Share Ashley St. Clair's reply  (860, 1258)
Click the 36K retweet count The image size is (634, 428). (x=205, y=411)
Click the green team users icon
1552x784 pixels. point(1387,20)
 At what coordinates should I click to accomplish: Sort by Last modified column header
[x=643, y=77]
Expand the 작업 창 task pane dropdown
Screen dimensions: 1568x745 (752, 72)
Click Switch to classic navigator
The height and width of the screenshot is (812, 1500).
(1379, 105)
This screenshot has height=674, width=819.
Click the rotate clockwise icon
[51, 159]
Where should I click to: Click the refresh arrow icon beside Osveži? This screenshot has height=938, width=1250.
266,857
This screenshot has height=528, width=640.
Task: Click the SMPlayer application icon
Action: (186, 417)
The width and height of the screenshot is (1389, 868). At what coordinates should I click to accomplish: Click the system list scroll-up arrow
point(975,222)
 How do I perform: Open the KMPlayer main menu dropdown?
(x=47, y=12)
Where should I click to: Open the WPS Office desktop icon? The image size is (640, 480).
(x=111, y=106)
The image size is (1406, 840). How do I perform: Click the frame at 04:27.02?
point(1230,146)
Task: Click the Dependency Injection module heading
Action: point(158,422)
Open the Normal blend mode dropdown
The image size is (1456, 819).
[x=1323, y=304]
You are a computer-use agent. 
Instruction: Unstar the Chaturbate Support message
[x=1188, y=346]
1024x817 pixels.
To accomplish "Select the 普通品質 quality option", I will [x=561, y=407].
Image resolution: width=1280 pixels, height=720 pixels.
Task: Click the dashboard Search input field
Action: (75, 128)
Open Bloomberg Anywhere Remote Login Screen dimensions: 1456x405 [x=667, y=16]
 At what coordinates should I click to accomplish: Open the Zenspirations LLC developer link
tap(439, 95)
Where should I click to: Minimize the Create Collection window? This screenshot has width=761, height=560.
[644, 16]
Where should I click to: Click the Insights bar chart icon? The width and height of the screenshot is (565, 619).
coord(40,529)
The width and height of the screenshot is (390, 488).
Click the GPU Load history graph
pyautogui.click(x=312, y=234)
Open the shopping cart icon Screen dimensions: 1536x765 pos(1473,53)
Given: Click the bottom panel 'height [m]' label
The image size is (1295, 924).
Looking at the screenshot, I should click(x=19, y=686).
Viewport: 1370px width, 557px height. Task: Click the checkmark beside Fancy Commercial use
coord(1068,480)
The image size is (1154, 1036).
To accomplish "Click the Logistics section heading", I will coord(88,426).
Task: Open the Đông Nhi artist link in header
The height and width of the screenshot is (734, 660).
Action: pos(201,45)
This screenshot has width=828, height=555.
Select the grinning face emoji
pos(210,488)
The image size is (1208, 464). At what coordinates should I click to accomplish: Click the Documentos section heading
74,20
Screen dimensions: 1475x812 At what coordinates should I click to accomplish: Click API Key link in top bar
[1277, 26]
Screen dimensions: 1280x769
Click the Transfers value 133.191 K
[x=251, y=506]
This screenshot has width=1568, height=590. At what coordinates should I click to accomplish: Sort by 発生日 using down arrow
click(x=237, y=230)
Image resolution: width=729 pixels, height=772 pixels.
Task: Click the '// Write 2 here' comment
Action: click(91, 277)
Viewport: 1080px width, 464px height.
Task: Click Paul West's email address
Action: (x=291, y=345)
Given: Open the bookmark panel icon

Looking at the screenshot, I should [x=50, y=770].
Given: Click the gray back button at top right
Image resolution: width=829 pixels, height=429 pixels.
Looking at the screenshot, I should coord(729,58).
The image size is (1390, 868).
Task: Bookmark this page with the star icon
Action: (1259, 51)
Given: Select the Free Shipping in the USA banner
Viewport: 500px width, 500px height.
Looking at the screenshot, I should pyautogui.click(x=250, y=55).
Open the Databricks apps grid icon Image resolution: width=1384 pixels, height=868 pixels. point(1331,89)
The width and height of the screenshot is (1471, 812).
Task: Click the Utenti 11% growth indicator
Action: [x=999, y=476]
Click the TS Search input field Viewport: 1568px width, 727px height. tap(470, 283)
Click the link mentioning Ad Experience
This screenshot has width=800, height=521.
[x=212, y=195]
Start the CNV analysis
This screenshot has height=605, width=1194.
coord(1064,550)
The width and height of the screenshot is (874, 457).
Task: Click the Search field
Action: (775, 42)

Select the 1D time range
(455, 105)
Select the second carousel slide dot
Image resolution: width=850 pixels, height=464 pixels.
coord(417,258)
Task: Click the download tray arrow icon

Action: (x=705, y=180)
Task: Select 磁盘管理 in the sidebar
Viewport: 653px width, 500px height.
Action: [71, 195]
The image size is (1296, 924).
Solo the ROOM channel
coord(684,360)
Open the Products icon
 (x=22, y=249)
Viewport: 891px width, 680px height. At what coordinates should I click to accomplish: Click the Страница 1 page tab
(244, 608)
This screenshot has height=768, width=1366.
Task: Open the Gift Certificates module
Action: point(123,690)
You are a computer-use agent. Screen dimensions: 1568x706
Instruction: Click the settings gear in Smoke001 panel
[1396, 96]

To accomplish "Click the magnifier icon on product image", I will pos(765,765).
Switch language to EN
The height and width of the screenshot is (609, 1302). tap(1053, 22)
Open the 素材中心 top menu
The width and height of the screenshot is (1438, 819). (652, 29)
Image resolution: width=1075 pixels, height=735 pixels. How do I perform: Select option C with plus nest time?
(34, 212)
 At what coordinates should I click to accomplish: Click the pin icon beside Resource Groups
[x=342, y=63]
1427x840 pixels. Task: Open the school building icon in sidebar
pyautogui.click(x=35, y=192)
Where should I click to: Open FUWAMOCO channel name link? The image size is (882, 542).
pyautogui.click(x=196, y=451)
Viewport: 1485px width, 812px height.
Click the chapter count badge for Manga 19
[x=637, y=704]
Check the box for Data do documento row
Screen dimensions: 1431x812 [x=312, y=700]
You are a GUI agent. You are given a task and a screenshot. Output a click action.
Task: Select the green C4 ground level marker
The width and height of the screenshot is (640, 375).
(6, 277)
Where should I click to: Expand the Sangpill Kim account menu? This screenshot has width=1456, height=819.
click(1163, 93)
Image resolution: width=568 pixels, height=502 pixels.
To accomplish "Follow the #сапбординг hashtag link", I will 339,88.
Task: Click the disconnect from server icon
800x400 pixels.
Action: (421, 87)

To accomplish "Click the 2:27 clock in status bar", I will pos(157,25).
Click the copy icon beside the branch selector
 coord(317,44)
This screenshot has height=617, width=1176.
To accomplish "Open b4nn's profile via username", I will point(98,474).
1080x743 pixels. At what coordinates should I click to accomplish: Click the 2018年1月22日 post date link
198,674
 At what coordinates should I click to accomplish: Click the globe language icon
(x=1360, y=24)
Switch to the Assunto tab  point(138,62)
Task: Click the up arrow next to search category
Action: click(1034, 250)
*-*-*
Instruction
Rewrite the rows beginning at the line containing "Where should I click to: Open FUWAMOCO" and continuing through the line containing "(x=1360, y=24)", replacing "icon" with "symbol" and leaving everything else unchanged. Return only those lines.

The output
Where should I click to: Open FUWAMOCO channel name link? The image size is (882, 542).
pyautogui.click(x=196, y=451)
Viewport: 1485px width, 812px height.
Click the chapter count badge for Manga 19
[x=637, y=704]
Check the box for Data do documento row
Screen dimensions: 1431x812 [x=312, y=700]
You are a GUI agent. You are given a task and a screenshot. Output a click action.
Task: Select the green C4 ground level marker
The width and height of the screenshot is (640, 375).
(6, 277)
Where should I click to: Expand the Sangpill Kim account menu? This screenshot has width=1456, height=819.
click(1163, 93)
Image resolution: width=568 pixels, height=502 pixels.
To accomplish "Follow the #сапбординг hashtag link", I will 339,88.
Task: Click the disconnect from server symbol
800x400 pixels.
Action: (421, 87)

To accomplish "Click the 2:27 clock in status bar", I will pos(157,25).
Click the copy symbol beside the branch selector
 coord(317,44)
This screenshot has height=617, width=1176.
To accomplish "Open b4nn's profile via username", I will point(98,474).
1080x743 pixels. At what coordinates should I click to accomplish: Click the 2018年1月22日 post date link
198,674
 At what coordinates should I click to accomplish: Click the globe language symbol
(x=1360, y=24)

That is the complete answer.